-
clone this directory
git clone https://github.com/usnistgov/trec_eval
-
Install the relevant dependencies
pip install -r requirements.txt
-
In the data directory download the relevant data sets (further instructions can be found in the data directory) *Need to add corpora set up (MS MARCO, KILT, WaPo)
-
In the scripts directory run the 3 stage pipeline of query rewriting, BM25, and reranking
*Need to add BM25 implementation in src and create script for it -
Evaluation of overall system performance can be done in the eval folder *Not tested yet- need correct Doc-IDs to test the script
The main structure of the repository is as follows:
trec_cast_2022
└── src
│ └── modules
│ └── utils
└── scripts
│ └── run_rewrite
│ └── run_bm25
│ └── run_reranking
└── outputs
│ └── queries
│ └── bm25
│ └── reranking
└── eval
└── data
- src: all the python code for the 3 stages
- scripts: the scripts to process the data for each stage
- outputs: where the output files of each stage is saved
- data: where all the external data is stored (used by src)

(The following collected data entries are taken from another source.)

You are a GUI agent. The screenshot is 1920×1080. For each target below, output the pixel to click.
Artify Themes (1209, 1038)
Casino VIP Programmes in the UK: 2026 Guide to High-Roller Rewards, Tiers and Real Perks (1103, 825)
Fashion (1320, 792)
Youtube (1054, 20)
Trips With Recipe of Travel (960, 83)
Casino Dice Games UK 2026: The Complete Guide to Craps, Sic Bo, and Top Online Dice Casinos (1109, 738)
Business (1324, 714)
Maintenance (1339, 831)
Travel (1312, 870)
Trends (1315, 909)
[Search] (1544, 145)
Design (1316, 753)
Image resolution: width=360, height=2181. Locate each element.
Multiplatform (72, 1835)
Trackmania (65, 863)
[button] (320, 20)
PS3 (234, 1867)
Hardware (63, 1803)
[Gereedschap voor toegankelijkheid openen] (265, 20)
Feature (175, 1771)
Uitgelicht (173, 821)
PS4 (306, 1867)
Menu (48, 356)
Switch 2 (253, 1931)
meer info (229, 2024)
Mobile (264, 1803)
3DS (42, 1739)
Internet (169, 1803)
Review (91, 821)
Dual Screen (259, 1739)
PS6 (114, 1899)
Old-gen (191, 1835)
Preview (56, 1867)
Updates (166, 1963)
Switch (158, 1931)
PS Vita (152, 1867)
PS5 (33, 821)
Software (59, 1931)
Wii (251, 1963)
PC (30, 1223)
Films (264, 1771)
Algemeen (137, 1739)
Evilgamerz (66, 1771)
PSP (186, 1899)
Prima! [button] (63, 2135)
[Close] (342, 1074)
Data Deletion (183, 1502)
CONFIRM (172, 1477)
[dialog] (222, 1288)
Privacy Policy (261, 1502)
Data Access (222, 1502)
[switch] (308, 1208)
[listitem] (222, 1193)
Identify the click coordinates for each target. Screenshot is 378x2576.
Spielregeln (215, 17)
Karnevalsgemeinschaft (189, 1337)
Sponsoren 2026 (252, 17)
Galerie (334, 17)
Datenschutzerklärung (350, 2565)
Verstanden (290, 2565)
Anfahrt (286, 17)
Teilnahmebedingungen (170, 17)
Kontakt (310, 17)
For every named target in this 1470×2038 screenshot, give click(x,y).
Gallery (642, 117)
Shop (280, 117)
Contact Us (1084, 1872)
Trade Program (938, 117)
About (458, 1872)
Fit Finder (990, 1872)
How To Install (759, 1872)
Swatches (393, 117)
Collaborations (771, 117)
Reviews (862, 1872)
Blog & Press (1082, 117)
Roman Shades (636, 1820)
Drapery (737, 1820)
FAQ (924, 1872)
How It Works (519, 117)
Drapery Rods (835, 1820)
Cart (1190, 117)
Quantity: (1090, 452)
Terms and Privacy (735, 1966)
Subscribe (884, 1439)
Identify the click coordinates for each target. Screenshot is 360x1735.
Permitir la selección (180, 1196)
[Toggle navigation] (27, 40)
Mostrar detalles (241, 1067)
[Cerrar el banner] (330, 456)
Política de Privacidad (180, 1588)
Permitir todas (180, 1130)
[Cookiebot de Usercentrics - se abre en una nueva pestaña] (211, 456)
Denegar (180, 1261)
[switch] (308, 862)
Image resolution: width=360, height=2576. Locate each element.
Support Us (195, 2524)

- eval: the evaluation scripts, used to measure overall end-to-end performance
-
To load python3.8 into your session (to make the virtual environment) use the following command
load module python3.8
-
To get exclusive access to a GPU machine (documentation)
sintr -A GALES-SL4-GPU -p pascal -t 2:0:0 --exclusive
can also use
-p ampere
to request exclusive access to the newer A100 GPUs (but a bit amoral!) -
Can alternatively request exclusive access to a CPU
sintr -A GALES-SL4-CPU -p skylake -t 2:0:0 --exclusive
Other clusters can be requested in a similar way (e.g. with
-p cclake
)